Concrètement, deux postes peuvent bénéficier de la victoire espagnole : la consommation des ménages et le tourisme. “Lorsqu’une société est heureuse, cela se répercute toujours sur la consommation, a déclaré à l’AFP Miguel Angel Fraile, secrétaire général de la Confédération espagnole du commerce. Il est sûr que la consommation augmentera mais nous ne savons pas dans quelle mesure.”

“L’effet principal d’un tel événement sportif sur les dépenses de consommation des ménages se voit avant, avec l’achat de télévisions, et pendant, avec une hausse de la fréquentation des bars, tempère Sylvain Broyer, responsable du département économie de Natixis. Mais c’est un effet succinct et peu durable.

“Les Espagnols vont peut être boire plus de bière et manger plus de tapas pendant une semaine, mais la joie de la victoire n’entraînera pas pour autant les ménages espagnols à acheter une voiture ou un bien immobilier, renchérit son collègue Jesus Castillo, responsable Espagne chez Natixis. Ceux qui n’avaient pas les moyens de consommer avant la victoire ne l’auront pas plus après.”

Le tourisme pénalisé par la crise en Europe

Les ménages espagnols ont en effet peu de marges de manoeuvre en termes de pouvoir d’achat. Leur endettement s’élève à 178 % du PIB, un niveau à haut risque de défaillance, d’autant que cet endettement est essentiellement constitué de prêts immobiliers, fragilisés par l’éclatement de la bulle de ce secteur en 2008.

Le revenu des Espagnols est par ailleurs plombé par un taux de chômage de 20 %, l’un des plus élevés de la zone euro. Par ailleurs, dans le cadre du plan de réduction du déficit public, le gouvernement espagnol baissera de 5 % les salaires des fonctionnaires et les gèlera en 2011.

Il y a peu de chances, donc, que la victoire de la Roja dope suffisamment les dépenses de consommation des ménages au cours du deuxième semestre pour tirer le PIB espagnol vers le haut. A moins que les 23 champions du monde ne décident de dépenser sans compter leur prime de vainqueur, à savoir 600.000 euros chacun.

Sur le front du tourisme, qui représente près de 10 % du PIB espagnol, “la victoire est très positive”, a déclaré à l’AFP Marcio Favilla, directeur exécutif de l’Organisation mondiale du tourisme (OMT), basé à Madrid. La victoire au Mondial, “c’est comme une campagne de publicité gratuite”, estime Juan Carlos Martinez Lazaro, économiste à l’IE Business School.

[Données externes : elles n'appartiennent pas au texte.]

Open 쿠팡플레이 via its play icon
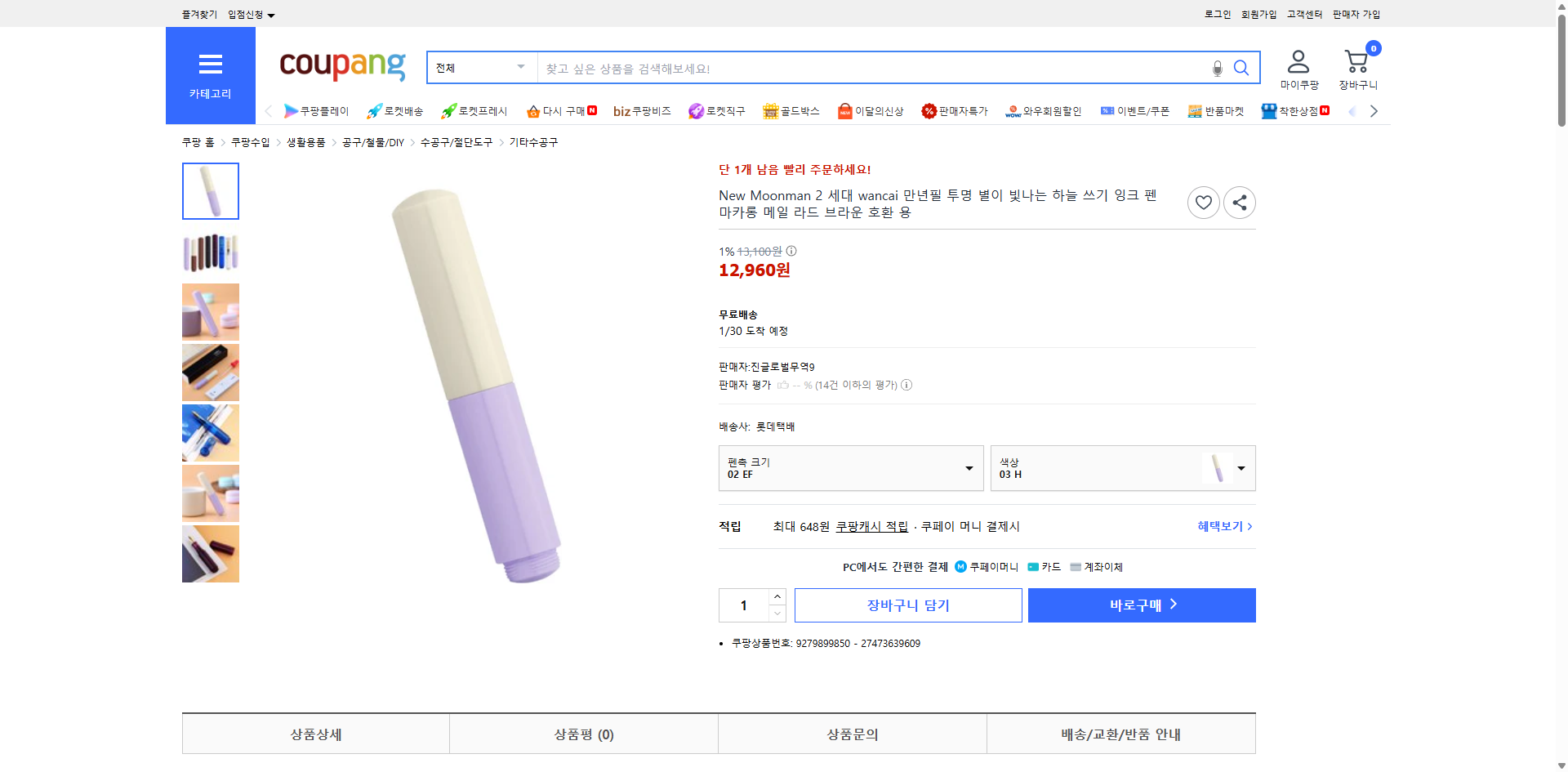Viewport: 1568px width, 772px height. pos(292,111)
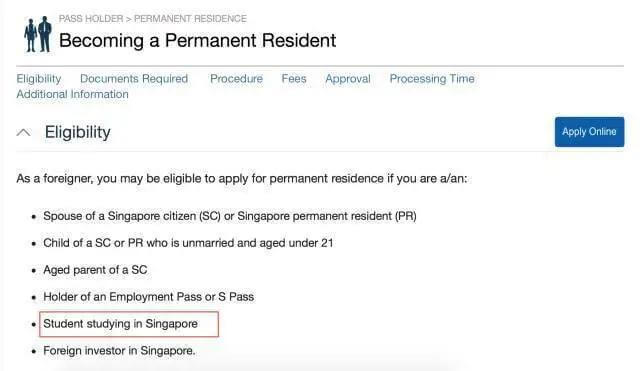Collapse the Eligibility section chevron
The height and width of the screenshot is (371, 640).
[24, 132]
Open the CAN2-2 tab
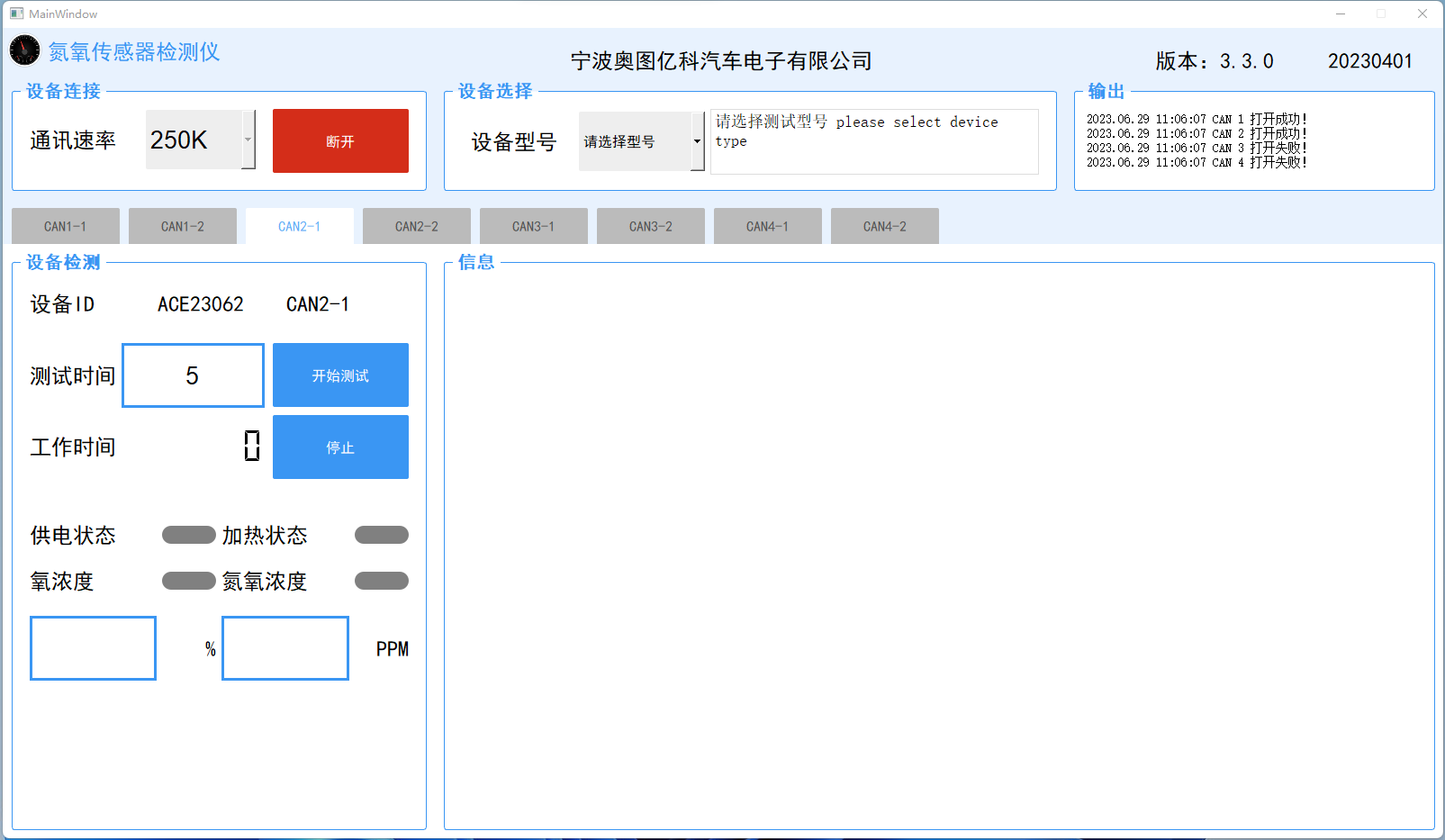 click(417, 226)
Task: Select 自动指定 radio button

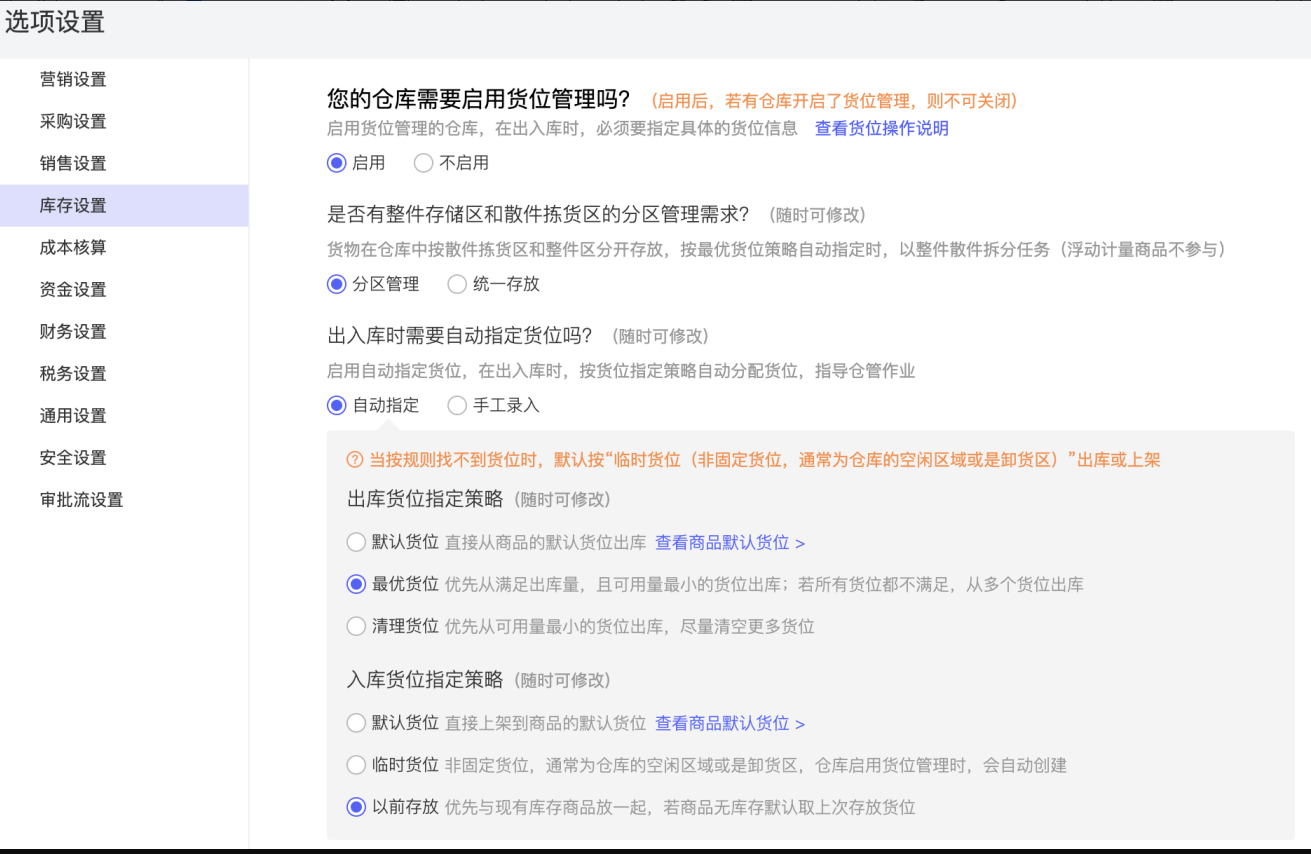Action: pos(337,405)
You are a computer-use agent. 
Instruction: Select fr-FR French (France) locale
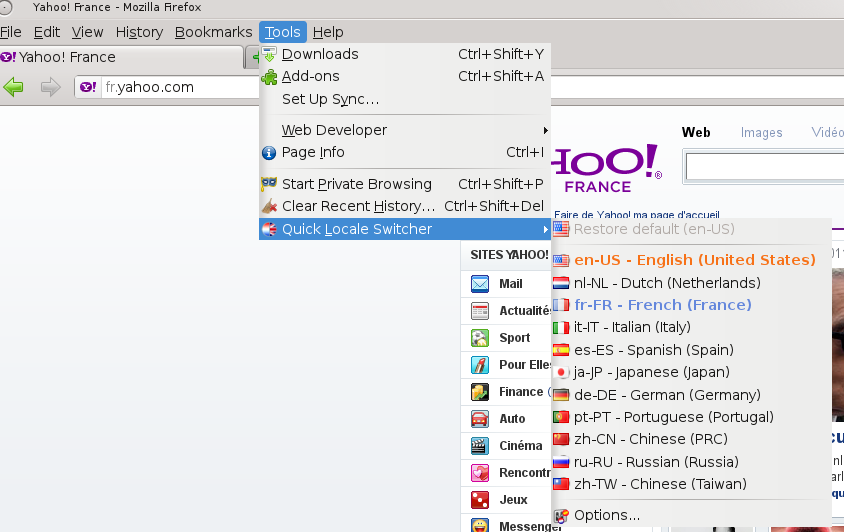pos(662,305)
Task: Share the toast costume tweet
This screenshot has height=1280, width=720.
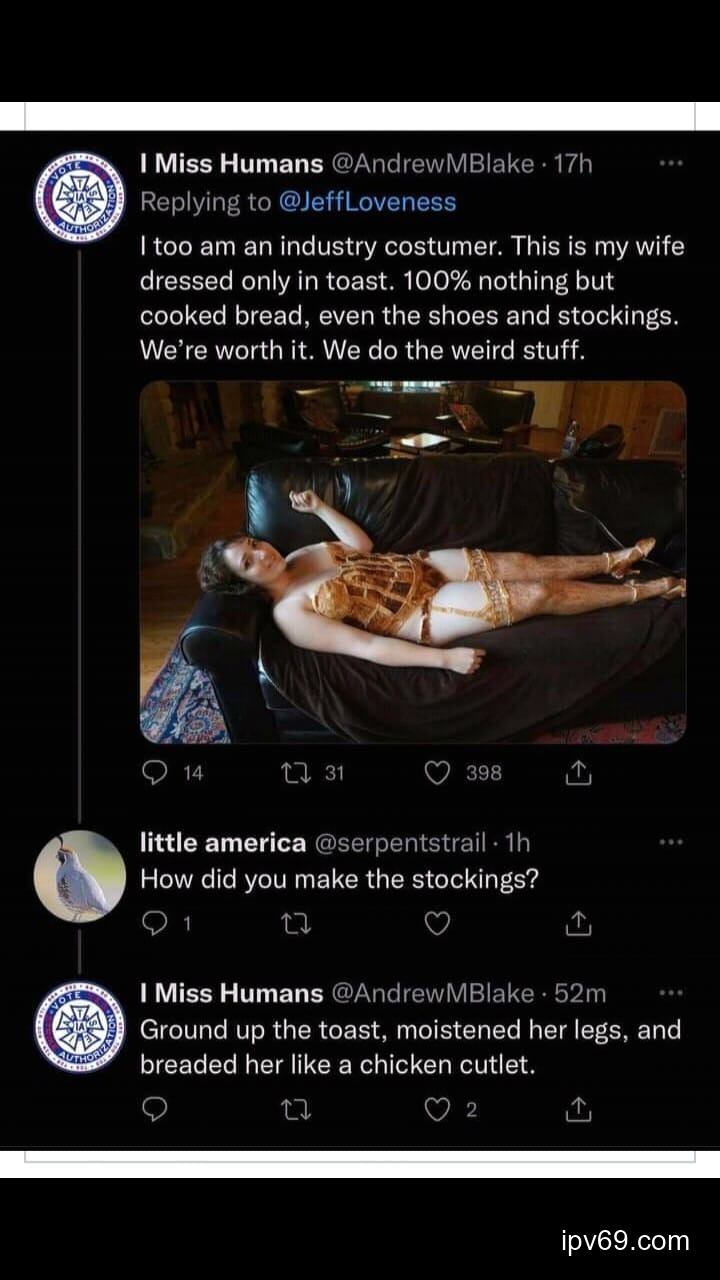Action: (578, 773)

Certes, mais “l’Espagne est déjà dans le Top 3 des destinations touristiques mondiales, tempère Jesus Castillo. Difficile de faire mieux, d’autant que la majorité des touristes qui viennent en Espagne sont des Européens, durement touchés par la crise et qui auront plus tendance à rester dans leur pays cet été.”

Conclusion de Philippe Sabuco, économiste chez BNP Paribas : “Cette victoire n’aura aucun effet macroéconomique positif.”